With some practice, yes.  Familiarity with building world and kernel will help greatly.



			
				maitrikarunar said:
			
		

> which freebsd contain script to make nano bsd ?


All of them since 4.x I think...



			
				maitrikarunar said:
			
		

> so if i install nanobsd it will work totally from my let's say flash disk ?


Yup.  I use it on a Soekris Net5501 here.


----------



## dennylin93 (Oct 24, 2009)

I just tried out Frenzy yesterday, and there is an option to run in RAM. Sadly, Frenzy 1.1 is the last release since the project has been discontinued.


----------



## silicium (Apr 15, 2010)

aragon said:
			
		

> With some practice, yes.  Familiarity with building world and kernel will help greatly.


After building world and kernel, is there any help already written to add packages nanobsd ? Downloaded packages into /usr/src/tools/tools/nanobsd/Pkg and using customize_cmd cust_pkg, the bootable image I got after running nanobsd.sh -c myconfigfile lacks /usr/local/bin in path, correct libraries versions for some packages, updated /etc/shells.


----------



## J65nko (Apr 20, 2010)

dennylin93 said:
			
		

> I just tried out Frenzy yesterday, and there is an option to run in RAM. Sadly, Frenzy 1.1 is the last release since the project has been discontinued.


Somebody else took over the development of Frenzy.
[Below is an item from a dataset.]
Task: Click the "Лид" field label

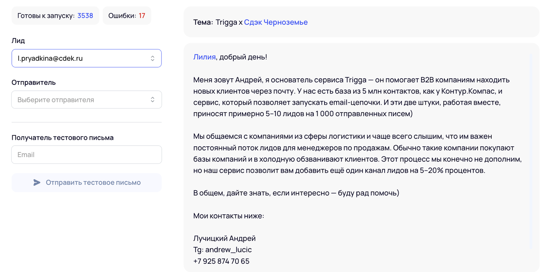Action: pos(18,41)
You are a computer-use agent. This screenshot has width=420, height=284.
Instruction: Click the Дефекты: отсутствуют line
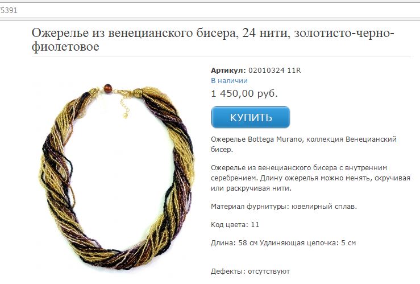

There is a frenzy 1.2 release. From the URL you posted





> 11.01.2010.
> Frenzy 1.2 reincarnation (community release) is out. It's based on FreeBSD 8.0 and available in 2 versions: lite and standard.
> This is a first version of Frenzy that's made not by me - author of this build is Egor Vershinin. You can read more on project's website (russian only).
> English version of this build is avaliable on our FTP (lite and standard version).


----------